■「基本の徹底」

●今回は,2題。
先日,山口のほうにお伺いしたときに,昨年の二代目さん向け合宿に参加され
た社長と,久しぶりにお会いした。
いろいろな名所にお連れ頂いたあと,その社長の会社&お店にお伺いすること
となった。

●「あれが,私の店です」と社長は言った。
車のフロントガラス越しに,お店が見えた。

きれいなお店だ。私は第一印象をまずそう持った。

中に入れていただく。
隅々まで,掃除が行き届き,ほこり一つ落ちていない。
だから,空気もとてもすがすがしい。

●お店の接客テーブルに案内される。
お店の裏には工場があるが,そこと出入りするドアが見える。
上部はお互いの様子がわかるように,透明ガラスになっている。
そのガラスに何か,ちらっと見えた。
僕は,ドアに顔を向け,なんだろうとガラスのほうを見た。
するとそのドアの向こうで,男性がお辞儀をして大きな声で「いらっしゃいま
せ」と言っている。

●お客様のお相手をする社員のみなさんも,みんな笑顔が素晴らしい。
こちらまで,元気に明るくなってくる。

●この会社は,昨年の売上をさらに伸ばし,快進撃を続けている。
社長は僕と同じ年だ。
厳しい業界だから,毎年売上を伸ばすことは大変なことだ。

●「でも,たいしたことはやっていないじゃないか。

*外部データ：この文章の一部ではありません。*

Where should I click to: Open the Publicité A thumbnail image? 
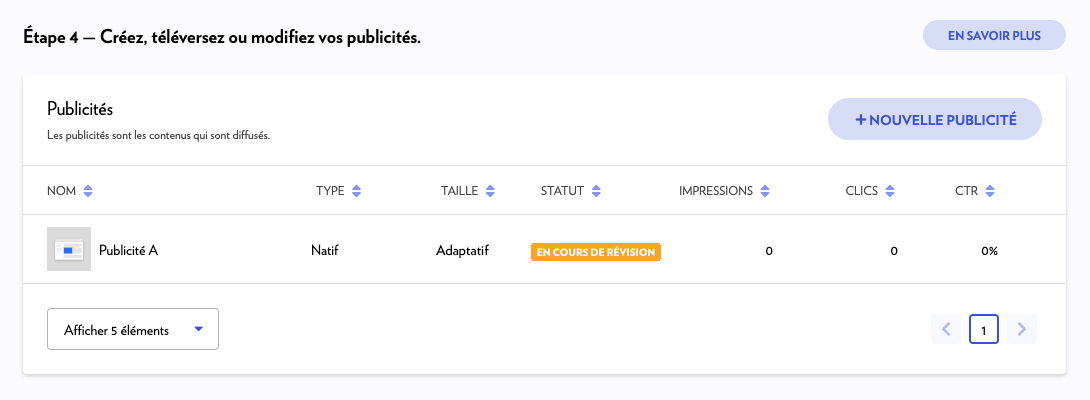pyautogui.click(x=69, y=250)
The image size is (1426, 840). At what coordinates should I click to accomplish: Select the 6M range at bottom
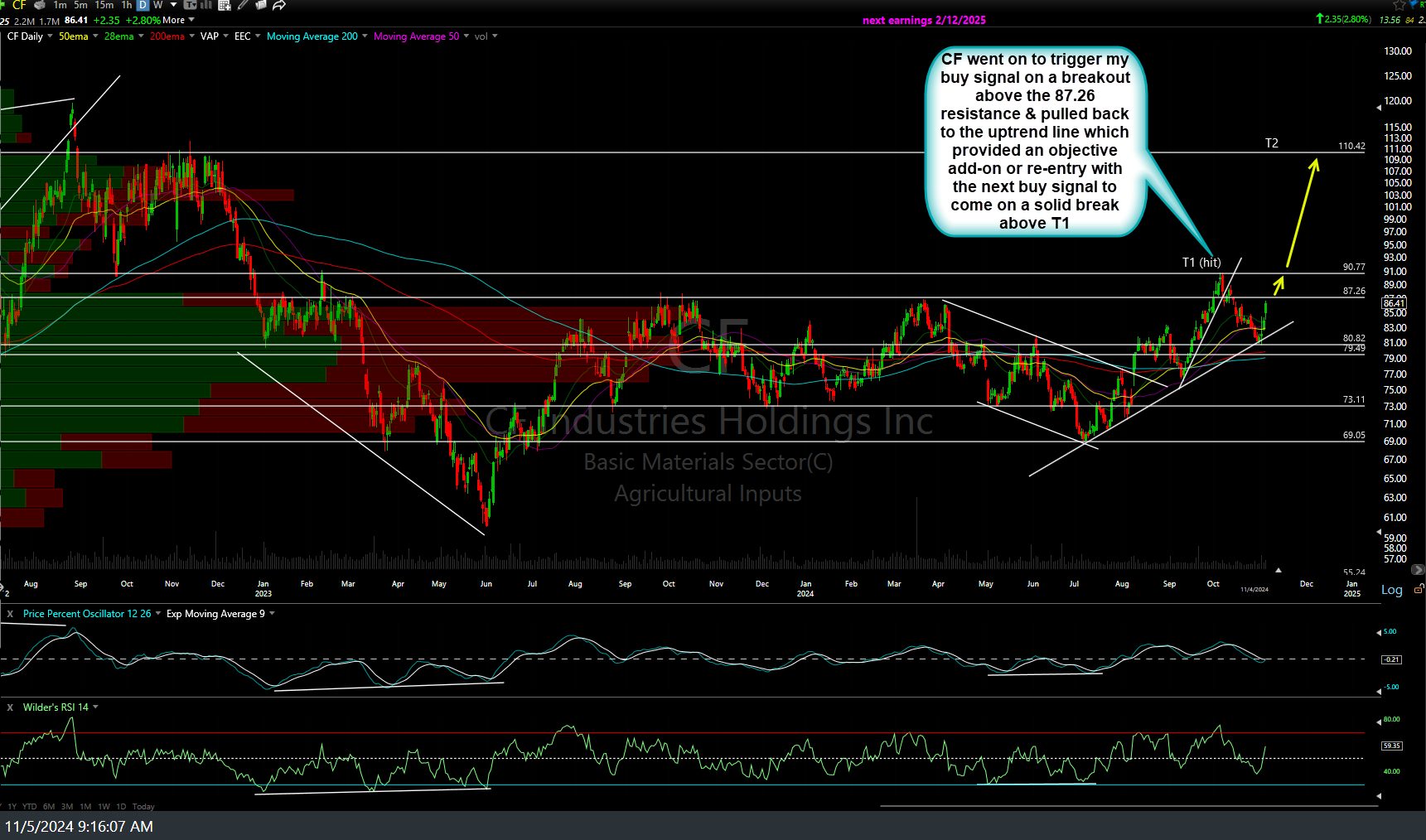(x=49, y=806)
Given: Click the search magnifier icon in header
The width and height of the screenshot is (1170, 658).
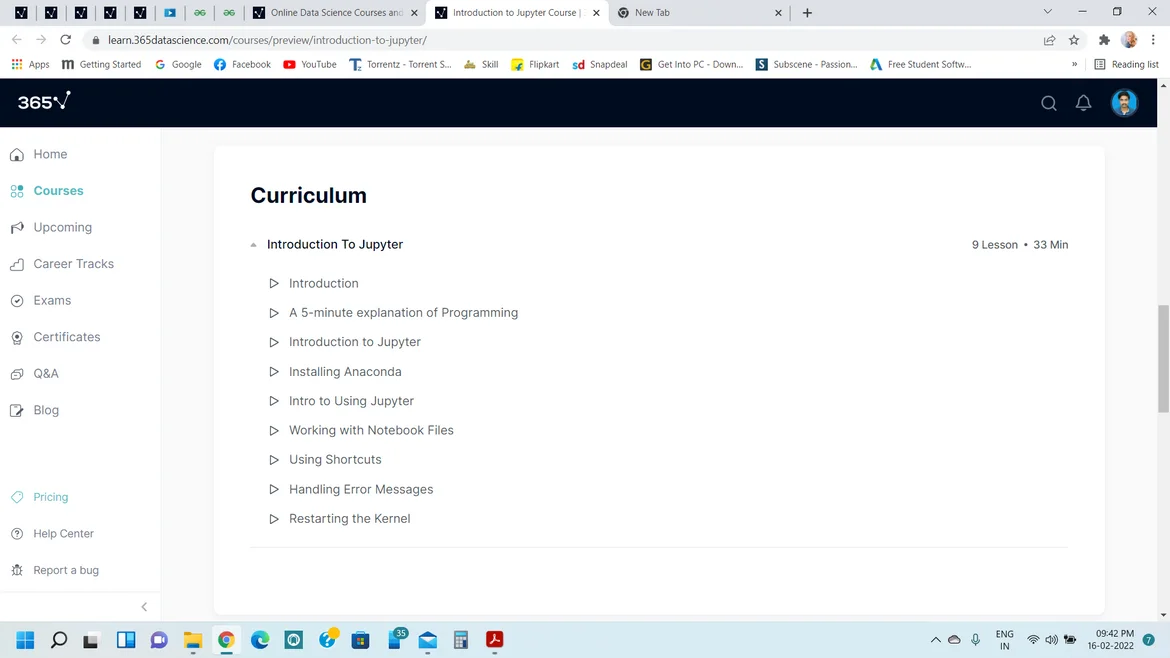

みんな当たり前のことだ
らけだ」
そう思うあなたは,まだまだ経営の本質がわかっていない。
経営は,当たり前のことを当たり前のようにやることなのだ。
当たり前のことが当たり前のようにできなくなる。それもまた経営なのだ。

●挨拶など,うちでもやっている。そう思う方も多いだろう。
この会社も同じだ。ただ,違うのは,お客様が振り向くまで挨拶をすると徹底
していることだ。
社長は,挨拶もお客様に伝わらなければ意味がない。どんなに深深とお辞儀を
しても見てもらわなければやっていないことと同じだ。
そう,社員に言い聞かせ,徹底を図っている。
言葉にすると当たり前のように聞こえるが,そこまでやっている会社がどれだ
けあろうか。

●掃除だって,我が社も徹底している。そう胸を張る方も多いだろう。
しかし,この会社の掃除は半端ではない。
国道に面したお店の一面ガラスを曇り一つ無く磨きあげることがどれだけ大変
か,ご存知だろうか。
僕は,小売業にいたから,その大変さとすごさがよくわかる。
ほこり一つない状態を保つことがどれだけ大変か。
店舗で,それを達成するには,日に最低3回は掃除をしないといけない。
それだけ,ほこりはすぐにたまってしまうものなのだ。

●当たり前のことを当たり前のようにやる。
掃除と挨拶だけで,この社長の方針がわかるし,経営の手法も理解することが
できる。

一事が万事なのである。
一事が,できなくて万事はできない。それをこの社長さんは,身を持って示し
ているように思えた。

●経営は,シンプルだ。
ソニーの出井さんや日産のゴーンさんが言うことと,松下幸之助など偉大と言
われている経営者の名言集とが一致することは偶然ではない。

どんなに時代が変わろうとも経営の本質は変わらない。

何故なら,経営は人の営みそのものであり,人の本質は携帯電話やとインター
ネットで技術を謳歌している現代も聖徳太子のいた太古もまったく変わってい
ないからに他ならないからである。

技術は進歩しても,「綺麗だな」と思う心,「清々しいな」と思う,人の心は
昔も今も変わっていないのである。